Dr. Pemmaraju, let’s talk about biomarker testing. Can you help us understand what biomarkers are and how they may affect treatments?

Dr. Pemmaraju:     

Yes. Biomarkers – I think that word gets mentioned a lot with really no definition, because it’s one of those words that can be whatever someone wants it to be. So, you’re right. For us, it’s a very important word in MPN. Bio meaning of life, scientific, and then marker meaning some kind of a measuring stick that has a value.

Well, there are two ways to look at biomarkers. One is the obvious, which is we have the defined big three molecular mutations. So, that’s JAK2V617F, followed by CALR mutation, followed by MPL.

Those are the big three. Those make up about 90 percent of all patients with MPNs. You’re technically not born with them, although new data suggests that you may acquire these mutations right after birth. So, those markers are important because they can be used to diagnose the disease, right? Particularly in the challenging patient. They have high platelets, you can’t tell if it’s reactive or ET. Okay, so they’re helpful with diagnosis.

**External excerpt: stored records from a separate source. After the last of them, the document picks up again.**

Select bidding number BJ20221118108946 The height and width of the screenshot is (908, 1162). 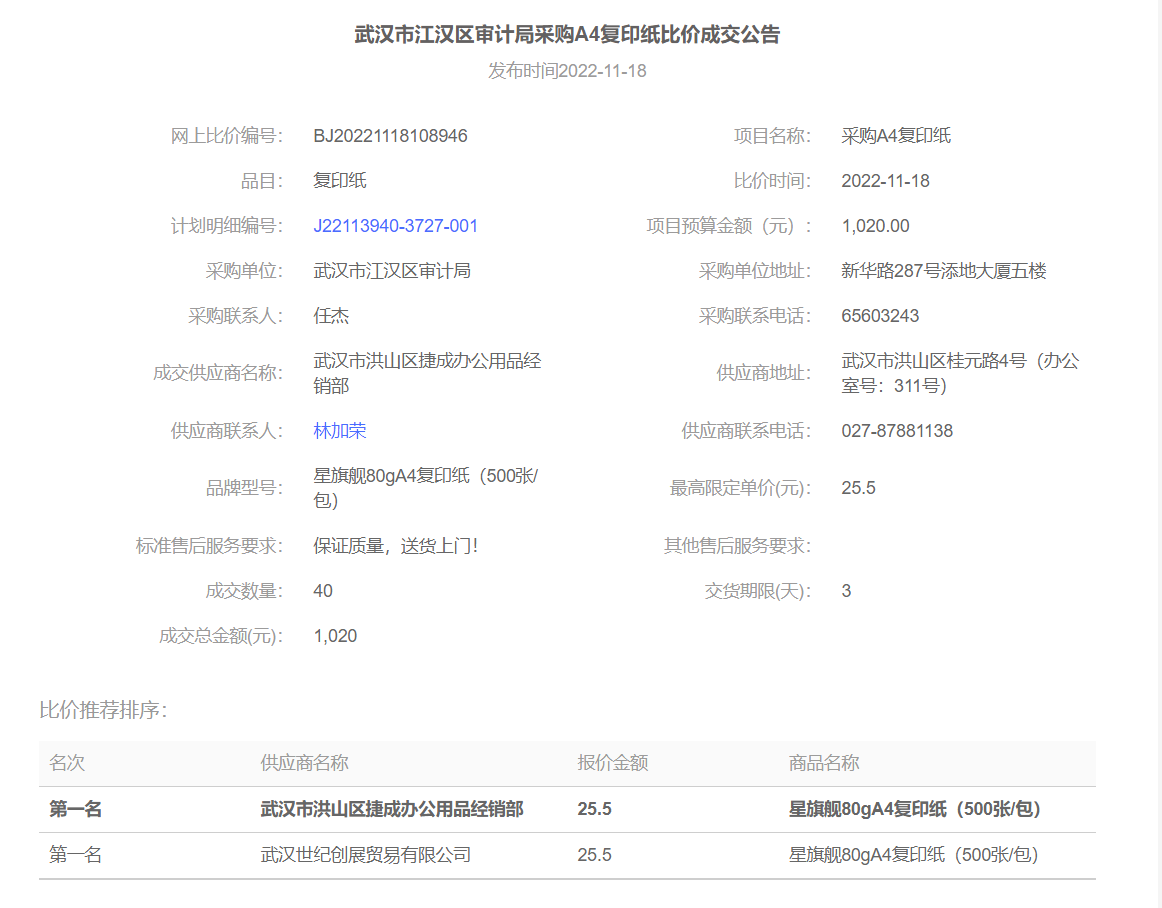point(390,136)
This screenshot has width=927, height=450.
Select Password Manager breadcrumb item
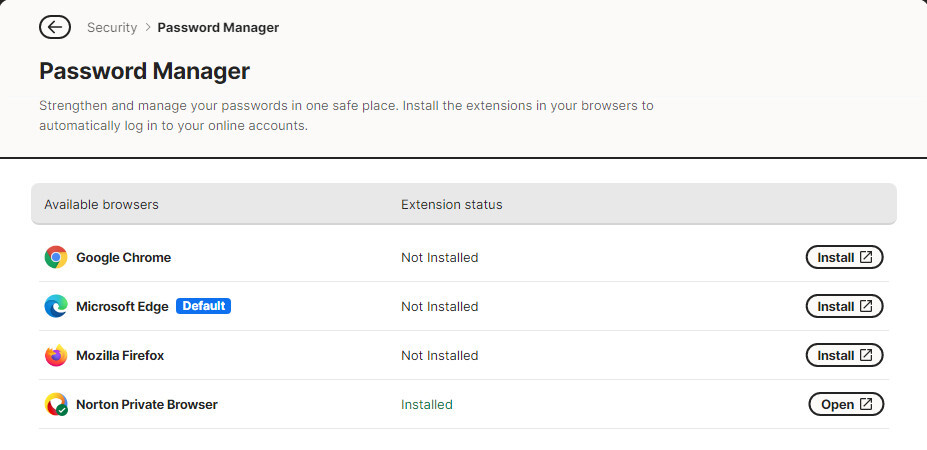218,27
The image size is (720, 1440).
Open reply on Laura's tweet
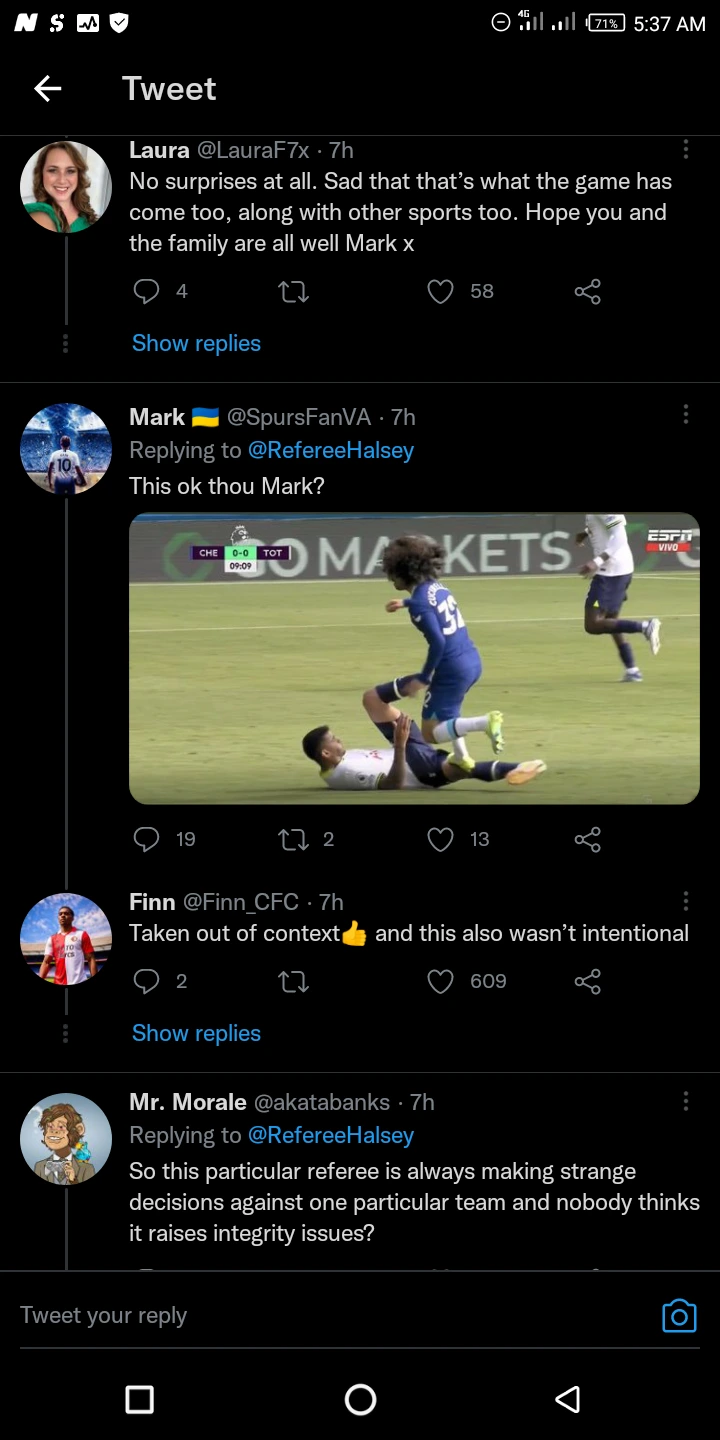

Maybe some studies have shown that some of these markers can be predictive, Katherine, of blood clots. Let that research be ongoing. And then, obviously, some of these may be helpful in terms of designing the future treatments, particularly targeted therapies. So, I think biomarkers are part of our field, if you look at it that way, at diagnosis and risk stratification prognosis. But there are other factors that are starting to come out. One is there are molecular mutations outside of these big three.

So, outside of JAK2, CALR, and MPL, that are very important actually. Not everyone is checking for them. They are ASXL1 mutations, EZH2, IDH1 and 2, so on and so forth.

So, these are extended molecular markers that can be checked at some doctors’ offices that now, in the latest scoring systems, if you have one of those or more than one or two, they can elevate your risk score. So, if you have low risk or intermediate risk myelofibrosis, they may make you intermediate or high risk.

So, that may be a bit more complicated than what most people are aware of. But just so you know, there are markers that can be readily checked that can tell if your disease may be a bit higher risk than we though, say, 10 years ago.

I think other biomarkers that we look at are some of the labs that are just the regular labs that are on almost every panel, but they can tell a lot about the disease. There’s the LDH, lactate dehydrogenase. There are several markers, such as CRP and sed rate.

So, anyway, there are a lot of labs that we can check depending on where you are in your disease state that can kind of tell us a lot about how inflamed you are, how active your disease is at the moment, and then that will lead to further confirmatory tests. So, I think, yeah, in general, this is an active, developing area of research in our MPN field.